Consignes de travail =>
1. Relevez, dans le texte sur la transformation des compétences, les actions essentielles sur lesquelles les DRH doivent se concentrer.
2. Prolongez le texte sur la transformation des compétences à partir de sa dernière phrase.

Extrait choisi =>
════

Face à des attentes du marché en constante évolution, les organisations intensifient leurs efforts d’innovation pour s’adapter à de nouveaux besoins économiques, technologiques, écologiques et humains. Cette dynamique constante et soutenue engendre une véritable transformation des emplois et des compétences qui la soutiennent.
Et c’est peu de dire que cette transformation est majeure, sans doute comme aucune autre… D’après une récente étude de l’OCDE, près de la moitié des emplois actuels dans le monde présentent un risque d’obsolescence des compétences dans les trois prochaines années. Pis, quelque 16 % des emplois, soit un sur six, pourraient disparaitre à horizon 20 ans du fait des évolutions technologiques. D’où l’urgence pour les entreprises à agir : les compétences ne représentent plus un socle d’acquis durables à entretenir, mais un capital à constamment repenser, actualiser et repositionner vers de nouveaux emplois.
Dans ce contexte, les directions des ressources humaines (DRH) ont un rôle clé à jouer : elles sont à la fois les architectes de la transformation des compétences et les garants de l’adaptabilité des équipes face à ces bouleversements.
Pour accompagner cette révolution, les DRH doivent significativement adapter leur logiciel actuel d’accompagnement de leurs collaborateurs et focaliser sur trois actions essentielles : l’anticipation et la prédiction des compétences futures, la mise en place d’une culture d’apprentissage continue, et la gestion proactive – et individualisée – des talents.

════

Section des données =>
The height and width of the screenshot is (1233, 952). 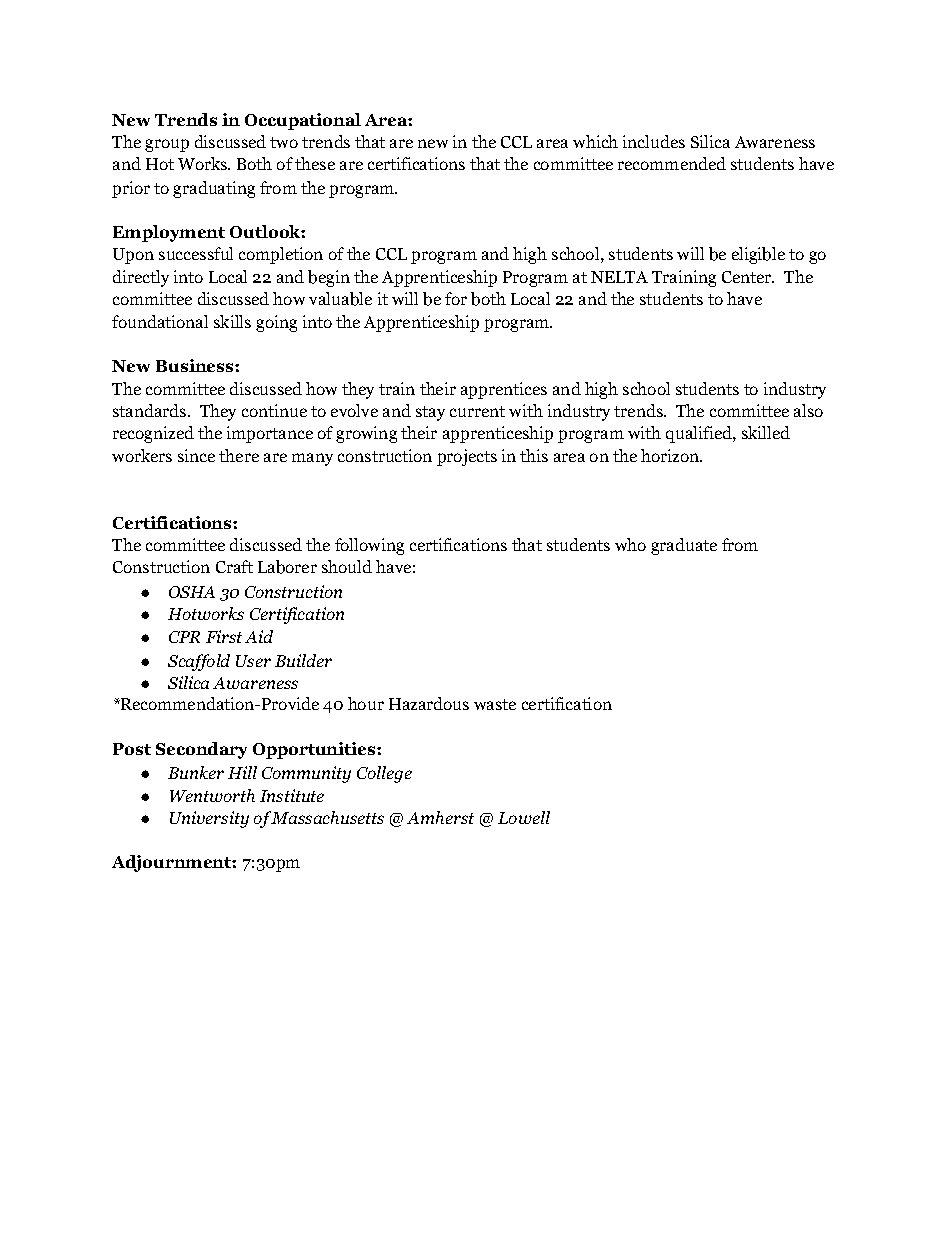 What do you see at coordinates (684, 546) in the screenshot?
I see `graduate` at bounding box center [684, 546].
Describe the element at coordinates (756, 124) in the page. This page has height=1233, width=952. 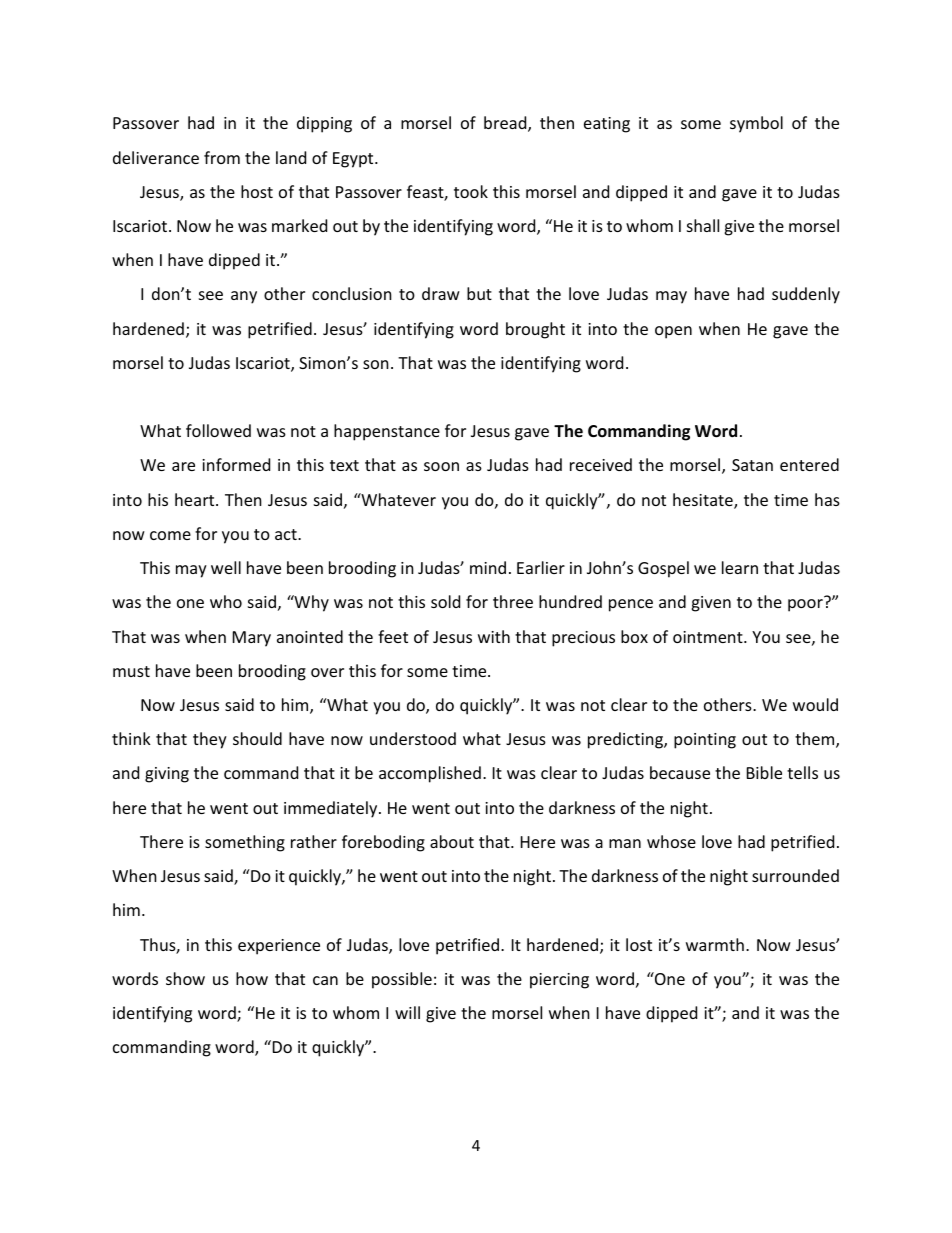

════

Réponses dans l'ordre =>
1.
- l'anticipation et la prédiction des compétences futures
- la mise en place d'une culture d'apprentissage continue
- la gestion proactive et individualisée des talents

2.
Pour anticiper les besoins en compétences futures, les DRH doivent réaliser et s’appuyer sur une veille technologique, l’analyse des tendances sectorielles et un alignement constant avec l’ambition stratégique de l’entreprise. Cette démarche doit être itérative, effectuée de manière continue et agile, et ce au motif que les cycles longs de la gestion des emplois et des parcours professionnels (GEPP) ne permettent plus de répondre aux besoins d’adaptabilité immédiate et d’améliorations rapides. L’évolution des métiers et des compétences nécessite en effet une gestion plus flexible et dynamique, en étroite collaboration avec les directions métiers, pour ajuster les priorités de compétences sur le court terme.
Par ailleurs, pour mettre en place le plan d’actions lié à cette démarche et le déployer pour chaque métier, la direction des ressources humaines doit se poser deux questions préalables : quels profils recruter et quelles formations déployer ?
Parallèlement, la DRH doit elle-même s’interroger sur sa stratégie et son approche pour s’aligner avec la nouvelle feuille de route basée sur les compétences. Elle doit ainsi répondre à des questions comme l’entreprise doit-elle revoir la marque employeur pour attirer les compétences attendues ? La politique de formation est-elle adaptée à l’ambition ? Comment coacher les managers pour qu’ils permettent le développement idoine de leurs équipes ?
A titre d’exemple, les DRH des plus grandes banques françaises ont ainsi identifié depuis plusieurs années l’évolution des besoins par rapport aux banques de détail. Elles ont ciblé des compétences liées à l’intelligence artificielle et à la blockchain permettant une transition fluide vers des nouveaux métiers. Pour ce faire, les directions de la formation se sont dotées de véritables experts de ces sujets d’innovation et du reskilling.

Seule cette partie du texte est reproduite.